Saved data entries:
· · · ·
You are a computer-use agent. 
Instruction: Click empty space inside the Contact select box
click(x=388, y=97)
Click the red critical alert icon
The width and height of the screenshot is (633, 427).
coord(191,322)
· · · ·
- [Directions]: Give again, exactly, every line from the one holding "Instruction: Click empty" to the last line of the data.

- [Result]:
Instruction: Click empty space inside the Contact select box
click(x=388, y=97)
Click the red critical alert icon
The width and height of the screenshot is (633, 427).
coord(191,322)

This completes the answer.